| Passage shown |
* begin *

# stocking help



## tedf (Jul 29, 2012)

I've worked up a list of new world-american cichlids that i like, but im unsure what species will go together.

firemouth, Green Texas, black convict, Rainbow, jack Dempsey, Tiger oscar, Salvini, Double full red cakatoo, Managunese, Texas, Red oscar, Green terror, Electric blue jack Dempsey, Blue, acara, Archocentrus Sajica, Astaherous Rhytisma, Red texas, Red terror, Port, Orange head, Ram, Wolf, Jaguar.

I would like to get about 20 in my 150 gal,


----------



## bluejack23 (Jan 23, 2012)

You have listed a very broad list of cichlids you have many different stocking optiions for your 150 but im afraid having 20 cichlids in this tank is a bit unreasonable. I would pick a favorite fish or 2 and go from there to see what stocking options you have for certain fishr


----------



## tedf (Jul 29, 2012)

i would like to have a firemouth, Electric blue Jack Dempsey, convict, red terror, Salvini, and an oscar or two.


----------



## montellp (Jun 9, 2012)

electric blues shouldnt be in with really aggresive a normal jd could


----------



## Boldstone (Sep 14, 2007)

The oscars wouldn't fit for long, maybe by themselves with one dither or two.


----------



## tedf (Jul 29, 2012)

so no oscars at all?


----------



## bluejack23 (Jan 23, 2012)

Oscars get huge and 2 would claim the entire tank and then some.


----------



## tedf (Jul 29, 2012)

i was doing some research in the profiles section, every cichlid that was on that list each one has their own req and their all different, and most are highly aggressive. Im more confused now that i was before. I want to get 2 to start the tank but donn which ones?


----------



## bluejack23 (Jan 23, 2012)

If you pick a favorite well help you stock around it. It can be very confusing sometimes.


----------



## tedf (Jul 29, 2012)

Flame mouth or red terror


----------



## bluejack23 (Jan 23, 2012)

* end *

| Your goal |
Could you copy the cichlid stocking thread word for word, starting at "I've worked up" and ending at "Ram, Wolf, Jaguar."? The material after this point comes from a separate source with no tie to the cichlid stocking thread.

| Collected material |
* begin *

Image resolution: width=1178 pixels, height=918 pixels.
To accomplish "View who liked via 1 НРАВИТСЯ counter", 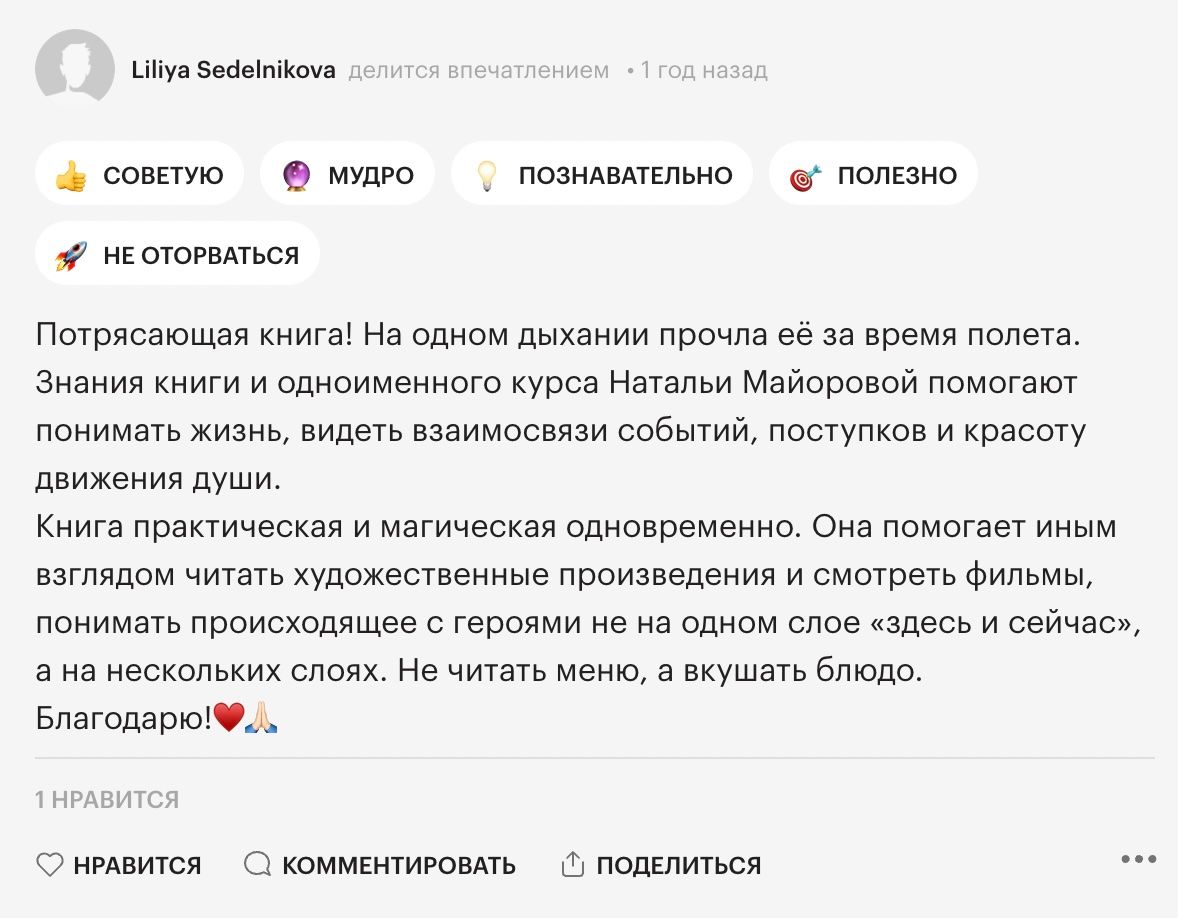I will (107, 799).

* end *

| Response below |
I've worked up a list of new world-american cichlids that i like, but im unsure what species will go together.

firemouth, Green Texas, black convict, Rainbow, jack Dempsey, Tiger oscar, Salvini, Double full red cakatoo, Managunese, Texas, Red oscar, Green terror, Electric blue jack Dempsey, Blue, acara, Archocentrus Sajica, Astaherous Rhytisma, Red texas, Red terror, Port, Orange head, Ram, Wolf, Jaguar.